4) Toilers from erstwhile artisan castes (including lower caste Muslims) would have to be given training to enhance, their traditional artisan knowledge, skills to move towards modern decentralised socialist agro-industry. This training should not be restricted to their traditional profession and they should be enabled to master any modern technology. This policy would have to be applied also for the lower caste Muslims because in feudal India majority of them belonged to dalit castes and have been part of the artisan community in India.

5) Special credits, encouragement packages including subsidized socialised inputs for modern co-operative agro-industrial transformation will have to be designed for these artisans (including muslim artisans) and implemented.

6) Reservations policy and special encouragement policy in education and other spheres will have to be continued. [2]

7) Inter-caste marriages will have to be especially encouraged as caste-based marriages and families are a material basis of continued casteism.

8 ) Inter-caste housing colonies will have to be crated and caste based segregation in housing colonies will have to be consciously broken down.

The Indian bourgeois state has been taking up some of the above mentioned measures to some extent. However these above policy measures cannot be taken up in the entirety by the bourgeois state. Only a revolutionary Socialist power can do this.

There may be some difference of opinion within the Left about the specific nature of material roots of caste-based hierarchies in India today and the specific remedial measures needed to overcome them. But the fact that caste-based hierarchies are not merely a ‘super-structural phenomenon’ and that specific economic measures would be required in the post-revolutionary Socialist March to abolish the material roots of casteism needs to be squarely acknowledged.

Caste-based hierarchy will not of course get automatically get abolished with the undermining of it’s material basis. A cultural-social revolution is also required. But this paper’s conclusion is that cultural-social revolution alone would not abolish caste-based hierarchy.

Notes:

1. This is a thoroughly revised and somewhat expanded version of the note circulated for the ‘Samuhik Khoj’ meeting in Bhopal in February 2009. The views in this paper are based on the numerous discussions in Shramik Mukti Dal (Democratic) with which the author is associated.

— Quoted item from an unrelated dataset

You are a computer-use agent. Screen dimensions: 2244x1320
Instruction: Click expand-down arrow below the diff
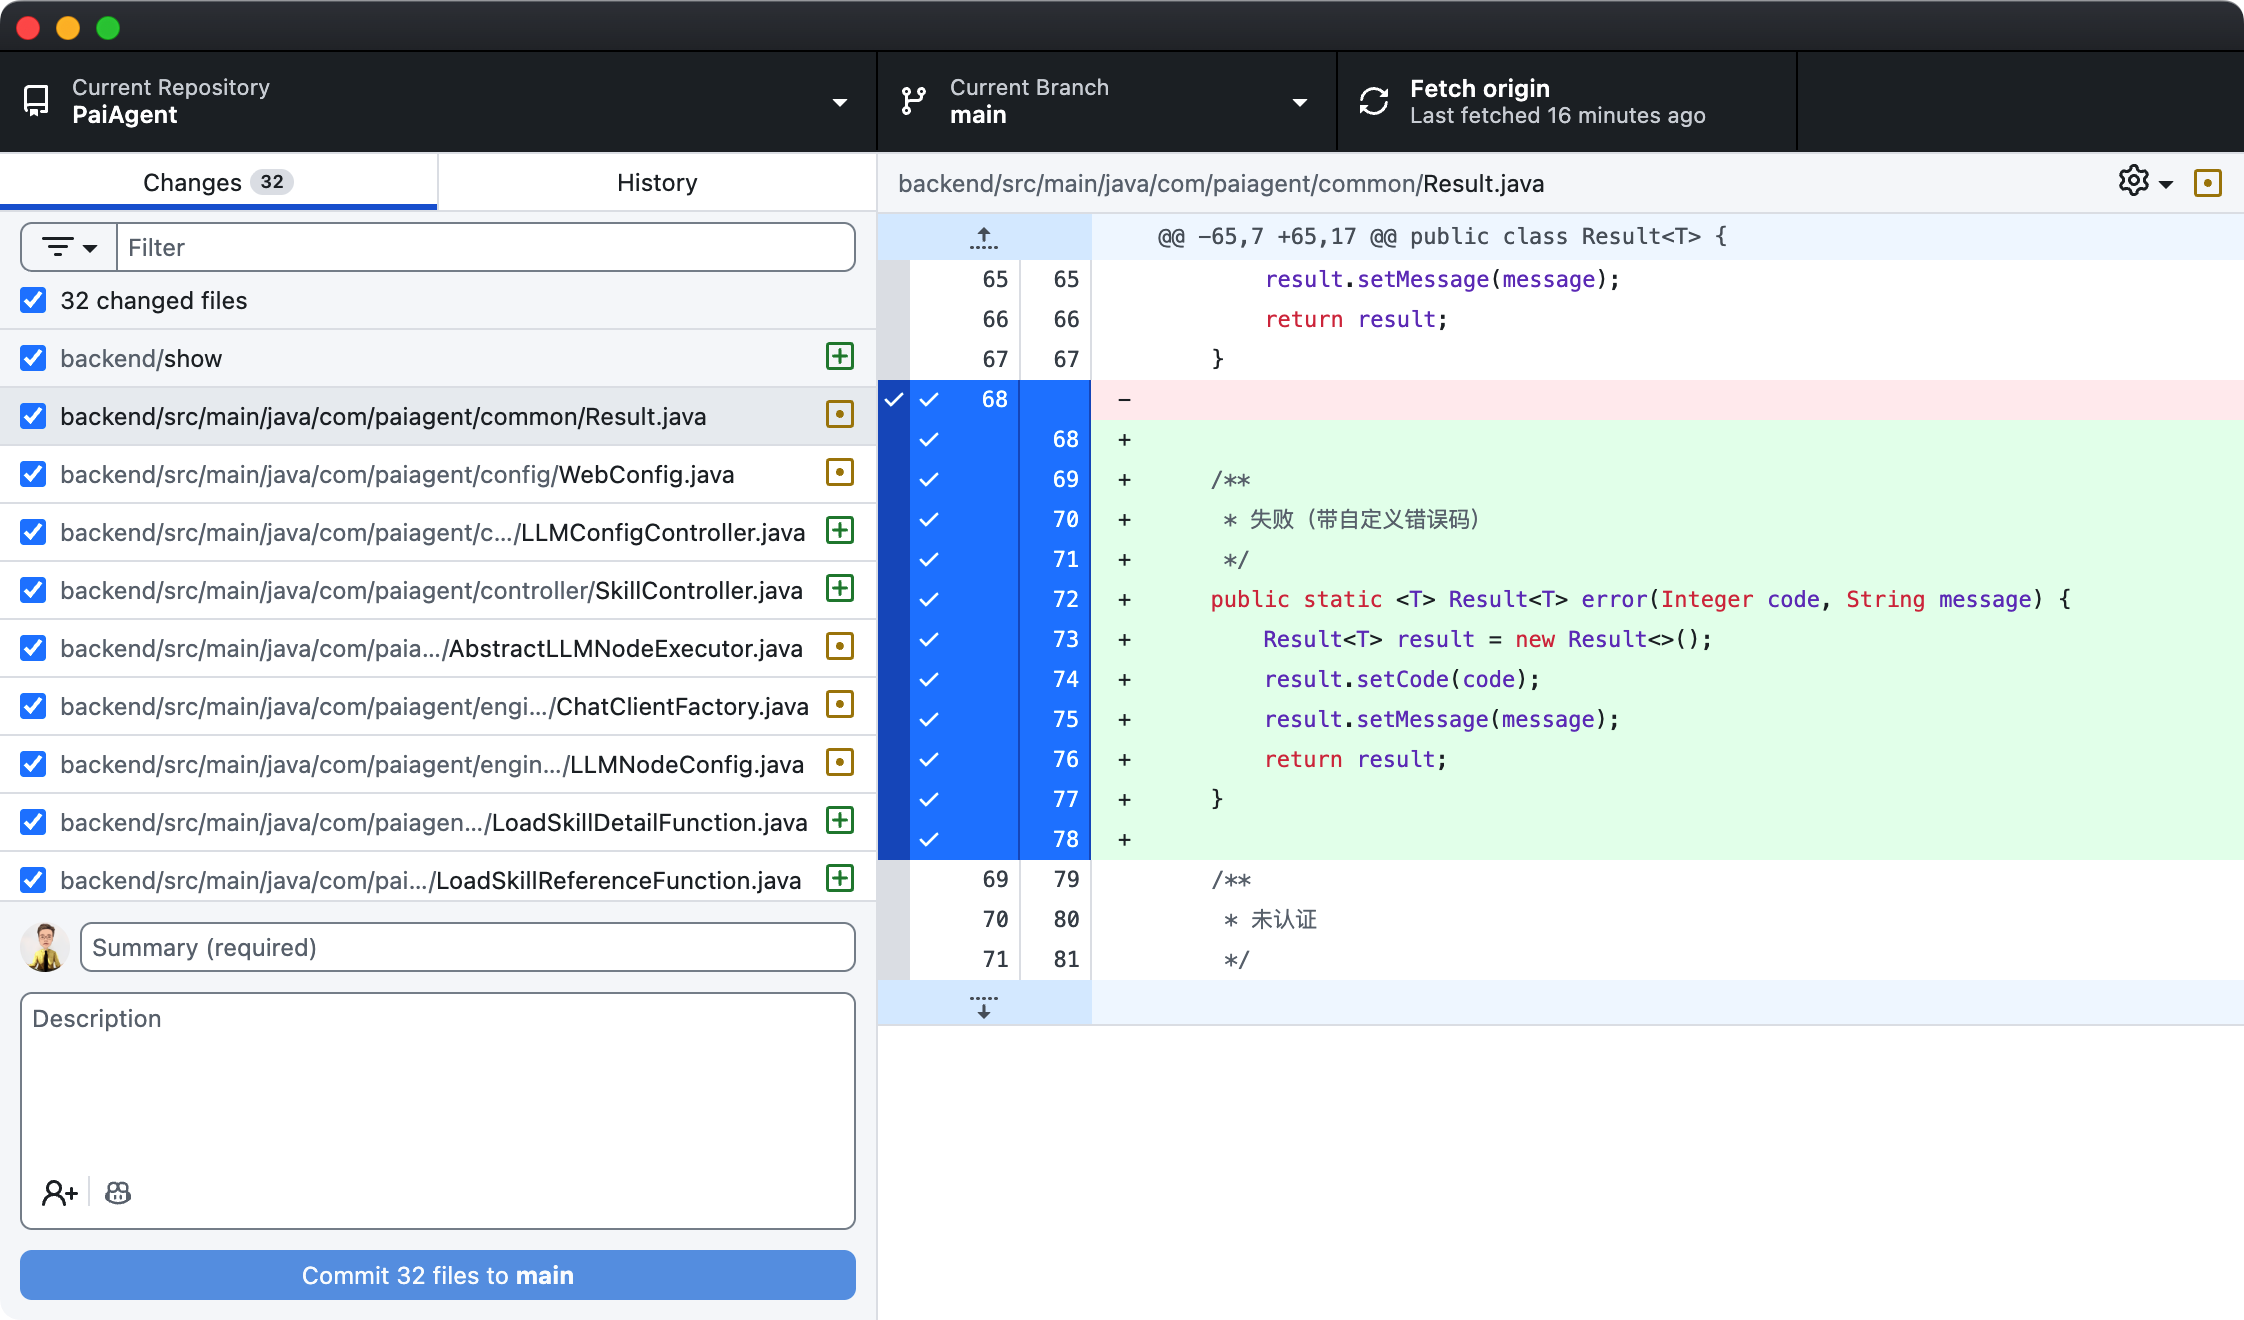coord(984,1005)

2. The reservation policy will have to be continued for some time after revolution. In capitalism, there is cut-throat competition for very limited opportunities or to compete in the race of money-making. This will be absent during post-revolutionary Socialist March as there will be no such fierce competition. However, for some period, competition would continue in some form to a certain extent. Hence equal opportunities will have to be created for people coming from deprived sections. The need for such measures would dwindle during forthcoming decades after the revolution in proportion to reduction in the material differences amongst people among erstwhile castes. However, so long as these systemic, social differences exist, the reservation policy and special encouragement measures will have to continue.